** Start PAGE **

The Life Aquatic with Steve Zissou (2005)
Publication: N/A – a freelance piece
Mission: A profile of manic-depressive oceanographer, Steve Zissou
Location: The big blue
In Wes Anderson’s delightfully eccentric 2005 seafaring yarn ‘The Life Aquatic With Steve Zissou’, the ever-reliable Cate Blanchett plays safari-suit wearing posho reporter, Jane Winslett-Richardson, plundering the high seas alongside a crew of spotty interns and Bill Murray’s eponymous curmudgeon at the helm. Though the initial mission is to write a profile of Zissou, and find out why his sealife documentaries are not as popular as they used to be, a wild goose chase ensues, as the half-crazed cap’n wants to locate the enigmatic Jaguar shark who ate his best friend Esteban. Obstacles include pirates with automatic weapons and Jeff Goldblum in a white mink scarf.

** End PAGE **
** Start RECORDED INFORMATION **

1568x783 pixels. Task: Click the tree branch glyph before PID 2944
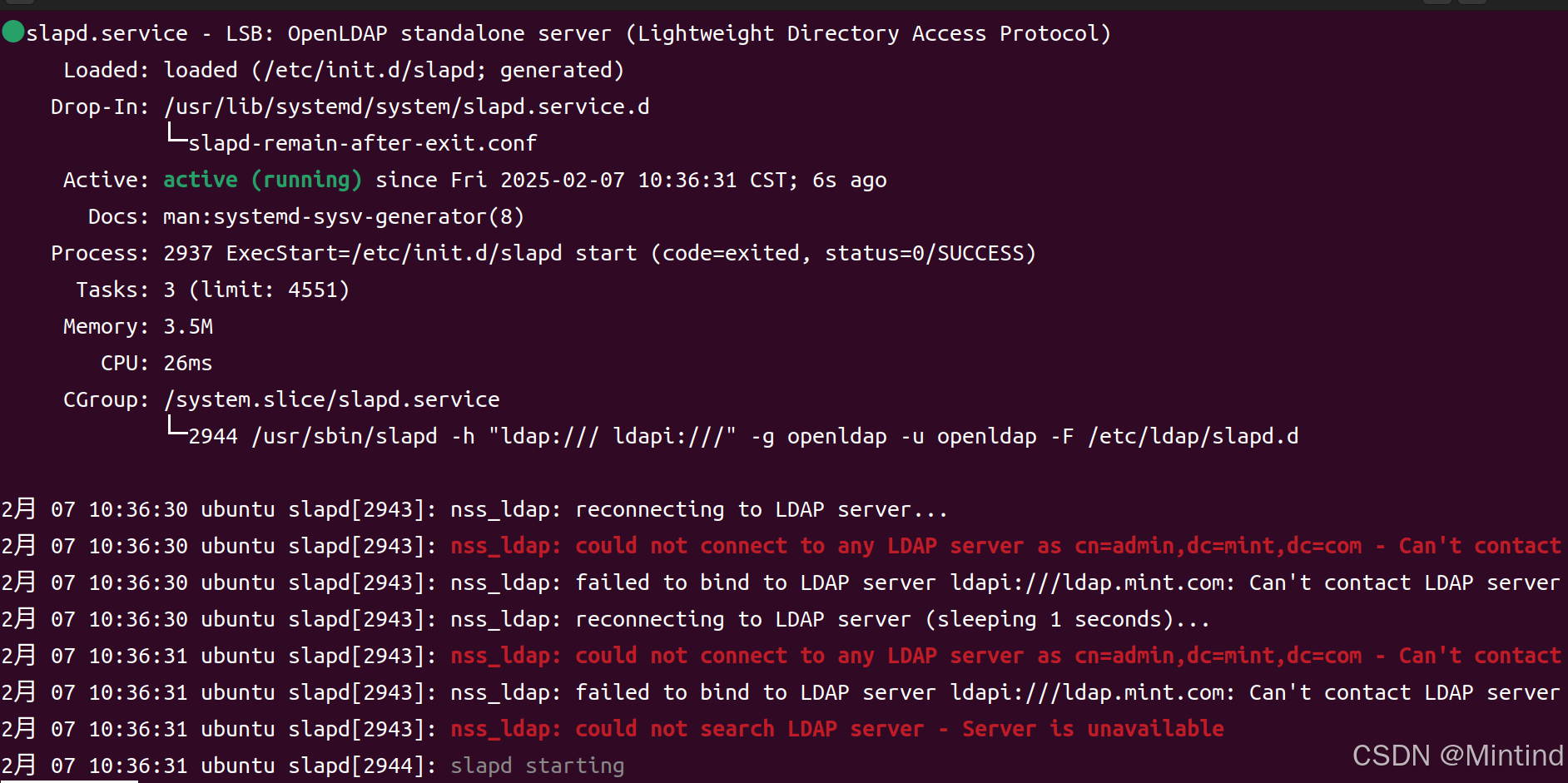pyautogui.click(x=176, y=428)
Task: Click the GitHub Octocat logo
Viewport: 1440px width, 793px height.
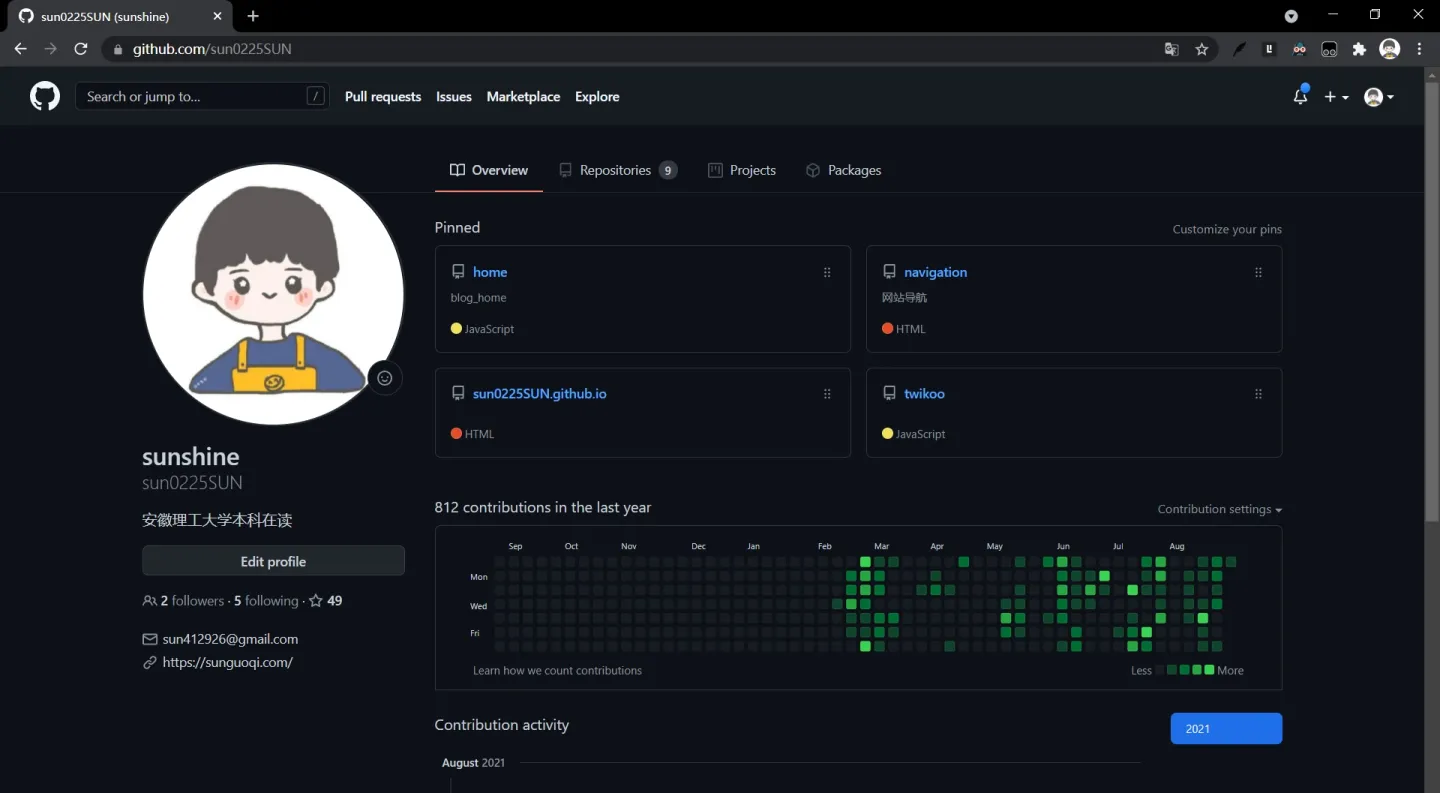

** End RECORDED INFORMATION **

_WHAT YOU NEED TO DO_.
1. Return the portion of the Life Aquatic write-up that runs from "Publication: N/A –" up to and including "white mink scarf.".
2. Condense the paragraph of the Life Aquatic write-up that begins "In Wes Anderson’s delightfully eccentric" into a shorter version that keeps its main facts.

_ANSWERS TO THE TASKS_.
1.
Publication: N/A – a freelance piece
Mission: A profile of manic-depressive oceanographer, Steve Zissou
Location: The big blue
In Wes Anderson’s delightfully eccentric 2005 seafaring yarn ‘The Life Aquatic With Steve Zissou’, the ever-reliable Cate Blanchett plays safari-suit wearing posho reporter, Jane Winslett-Richardson, plundering the high seas alongside a crew of spotty interns and Bill Murray’s eponymous curmudgeon at the helm. Though the initial mission is to write a profile of Zissou, and find out why his sealife documentaries are not as popular as they used to be, a wild goose chase ensues, as the half-crazed cap’n wants to locate the enigmatic Jaguar shark who ate his best friend Esteban. Obstacles include pirates with automatic weapons and Jeff Goldblum in a white mink scarf.

2. In Wes Anderson’s 2005 film ‘The Life Aquatic With Steve Zissou’, Cate Blanchett plays Jane Winslett-Richardson, a safari-suited upper-class reporter who sails with a crew of interns under Bill Murray’s curmudgeonly Zissou. Her assignment is to profile Zissou and learn why his sealife documentaries have lost popularity. The trip becomes a wild goose chase after the Jaguar shark that ate Zissou’s best friend Esteban, with obstacles including armed pirates and Jeff Goldblum in a white mink scarf.